I was taken aback, though, on a subsequent Sunday at the Ch'an Center,
when the lecturer droned on and on about "engendering a mind of gratitude."
I sensed those seated around me were hanging on the speaker's every word.
I suddenly realized I didn't belong in these lectures. The notion of trying
to impose gratitude struck me as absurd and superficial. To consciously
control our behavior we have to split in two. One part tries to make the
other be something it's not. What can come from this? I thought of the
episodes that were beginning to happen to me day in and day out. The difference
between what was real and what was fake stood out so pronounced in my
mind. Nothing forced or imposed could be as sweet or beautiful as that
which arises spontaneously because it is intrinsic and its time has come.
Around this time I came down with the flu. One of the devotees at the
meditation center phoned to ask where I'd been. I told her I was sick
in bed and at pains to get a good night's rest. The next evening, after
I had finally managed to doze off into a deep healing sleep, the phone
rang. It was this woman. I tactfully informed her I had at long last managed
to get to sleep and her call had woken me. She explained she worked at
a restaurant until 11 pm and could only call me after she got off. The
next night the same thing happened, and the next night too. Finally I
asked bluntly, "Why do you keep calling and waking me up just when
I get to sleep? I'm not going to get better if I can't sleep."
"Shi Fu teaches us it is part of the Buddhist practice to call
people when they are sick," she lectured, to correct my erroneous
view.
"That's not real Buddhism," I blurted without thinking, "When
you're just blindly following what somebody tells you to do. You end up
doing the opposite of what's right."
I didn't get the feeling my comment was well-received. Next time I ran
across the woman, I could see she viewed me as some kind of renegade who
dared to question the teaching of the master and the meditation center's
"party line."
I attended the Sunday lectures more and more infrequently. Instead,
Sunday mornings I started taking my meditation cushion over to the Hudson
River and meditating outdoors beside the river, under the open sky. It
was a wasteland in those days of wrecked piers and junk-strewn cobblestone.
There was one little Ailanthus tree struggling up out of a heap of rubble.
But its green branches against the sky beside the mighty river imparted
a magic to the place for me. I could understand why Herman Hesse's Siddhartha
sat for so long beside his river. One day as I was meditating there, I
spotted out of the corner of my eye a figure running and dodging. "Is
it some dangerous or deranged derelict?" I wondered; for I was in
a very isolated area. There was no one around to call for help. Nevertheless,
I didn't look up or move a muscle but continued with my meditation. A
few moments later, with the movements of an agile youth running and jumping,
the figure came closer and entered my field of vision.
It was a tarpaulin, a square of canvas such as constructions workers
used to tie down over a pile of materials. It had gotten lose. The wind
gave it life and sent it dancing across the pavement. Momentarily, the
brisk gust died down and the tarpaulin collapsed on the ground like the
empty thing it was. Then, the wind blew up again and the "ghost"
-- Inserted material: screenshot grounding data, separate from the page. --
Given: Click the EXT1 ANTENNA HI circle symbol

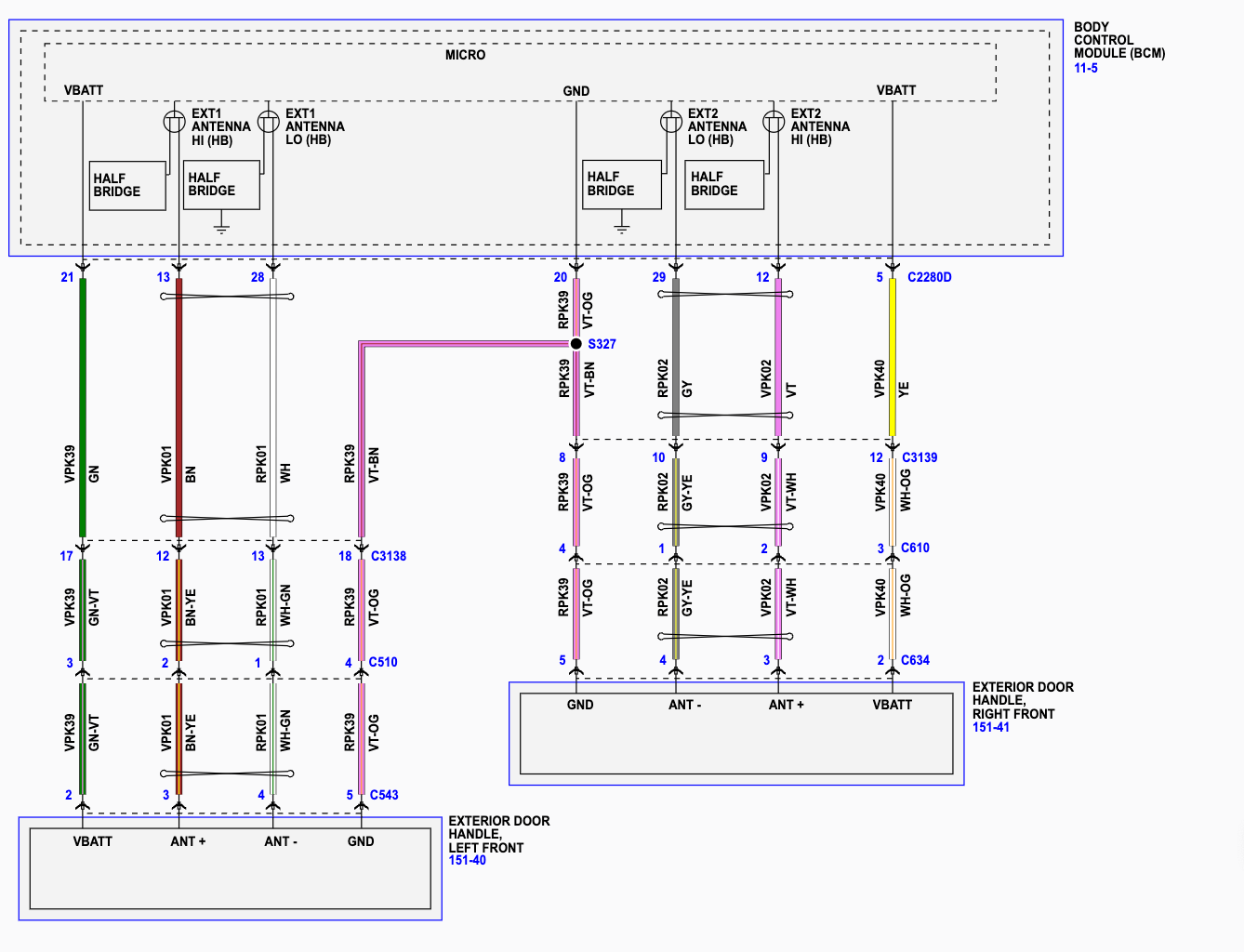Looking at the screenshot, I should 174,122.
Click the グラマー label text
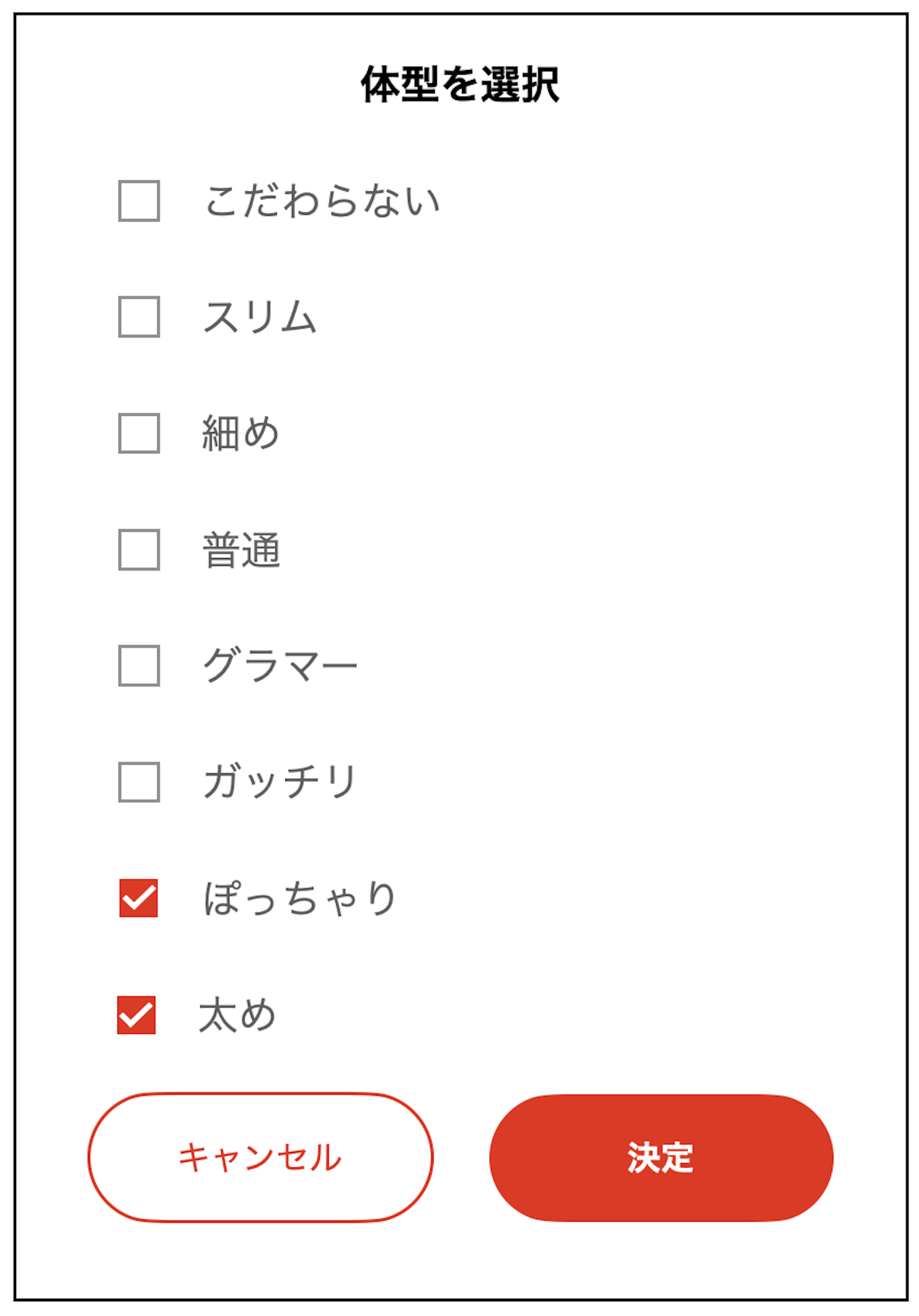This screenshot has height=1316, width=919. click(x=280, y=665)
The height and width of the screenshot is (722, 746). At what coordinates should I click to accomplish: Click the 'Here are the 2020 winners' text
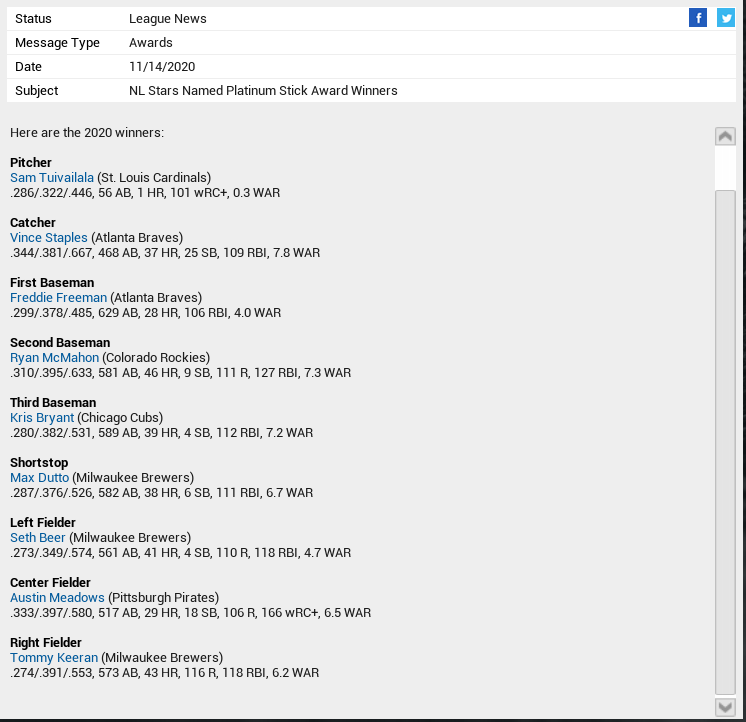[87, 133]
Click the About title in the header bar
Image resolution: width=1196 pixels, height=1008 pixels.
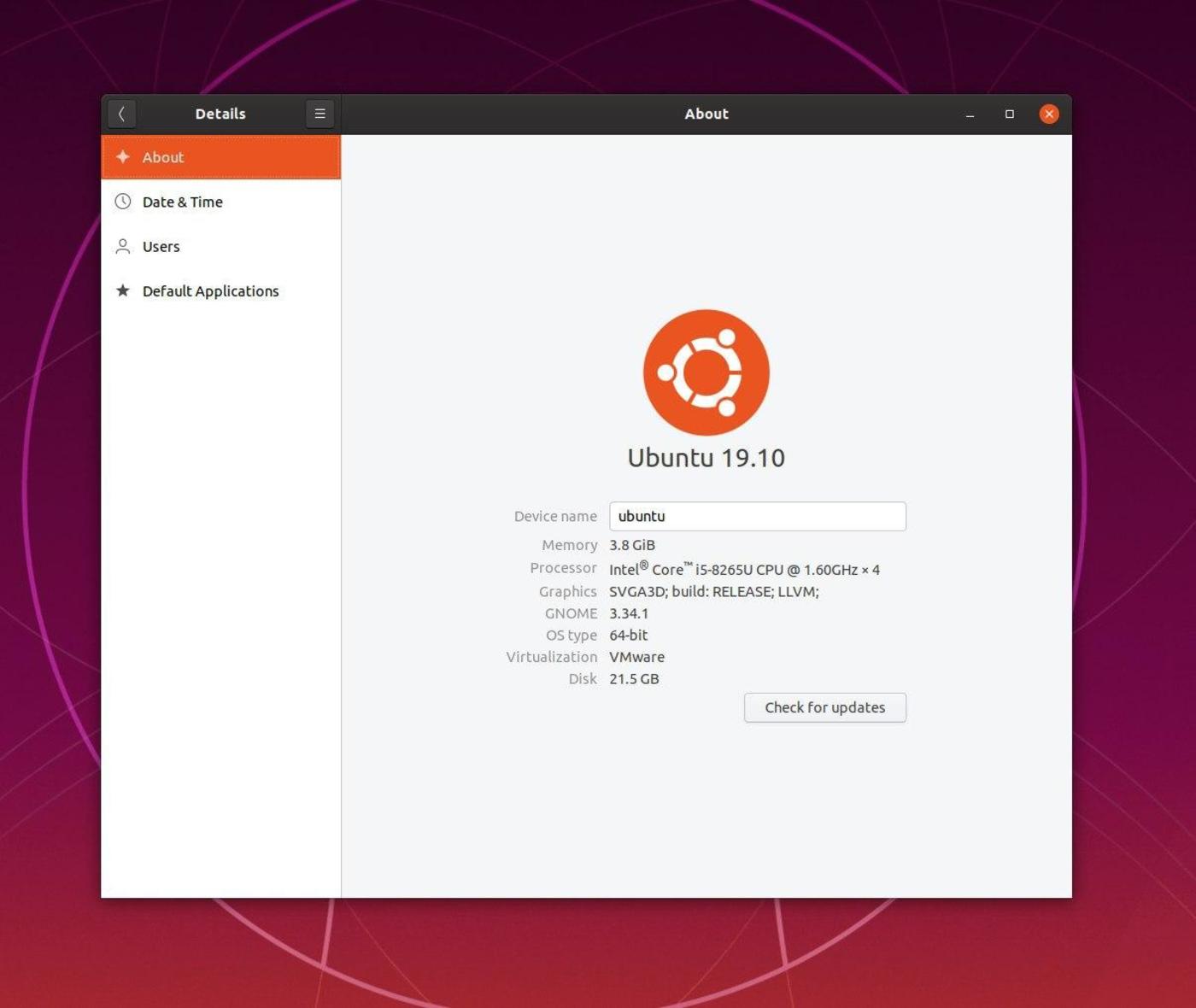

scampered energetically off into the distance — looking every bit
like a human figure on the run.
In the same way my mind made a person of that empty tarpaulin pushed
around by the wind, I suddenly saw I created an illusory "myself"
from having been blown this way and that through life by larger forces.
I saw that the separate and independent self I'd always thought I had
was just a fabrication of my own mind.
One of the next times I made it over to the Ch'an Meditation Center,
the Sunday morning lecturer talked on and on about how we must "drop
the self." Did he really imagine a realization of the illusory nature
of the self could be grafted on to our experience by lecturing at us?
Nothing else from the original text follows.